>> Begin SOURCE DOCUMENT

Charting a flexible course

Cory Isaacson: “MapDB is a pure Java database, for Java developers”

Lucy Carey
map.1

Inside the database that carves out its own agile paradigm around application needs.

Cory Isaacson, CEO of CodeFutures (vendors of database
scalability suite dbShards, which provides a true “shared nothing”
architecture for relational DB) speaks to JAXenter about MapDB –
the Apache-licensed open source database especially for Java
developers, tipped to become the Java storage engine of the
future.

JAX: Can you give our readers an overarching
view of what MapDB is all about?

Isaacson: MapDB is a pure Java
database, for Java developers. It is natural to use, all based on
the Java Collections API (Maps, Lists, Sets).

>> End SOURCE DOCUMENT

> WRITTEN INSTRUCTION 1
Convert the records below into a JSON list of strings, with one string for each line and blank lines omitted.
The records below are unrelated to the MapDB interview.

>> Begin DATA PROVIDED

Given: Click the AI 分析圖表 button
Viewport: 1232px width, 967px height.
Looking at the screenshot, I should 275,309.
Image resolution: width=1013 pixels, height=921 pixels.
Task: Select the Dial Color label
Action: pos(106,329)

>> End DATA PROVIDED

> WRITTEN INSTRUCTION 2
Translate this sentence from the MapDB interview above into Spanish: "MapDB is a pure Java database, for Java developers."

> WRITTEN SOLUTION 1
[
  "Given: Click the AI 分析圖表 button",
  "Viewport: 1232px width, 967px height.",
  "Looking at the screenshot, I should 275,309.",
  "Image resolution: width=1013 pixels, height=921 pixels.",
  "Task: Select the Dial Color label",
  "Action: pos(106,329)"
]

> WRITTEN SOLUTION 2
MapDB es una base de datos Java pura, para desarrolladores de Java.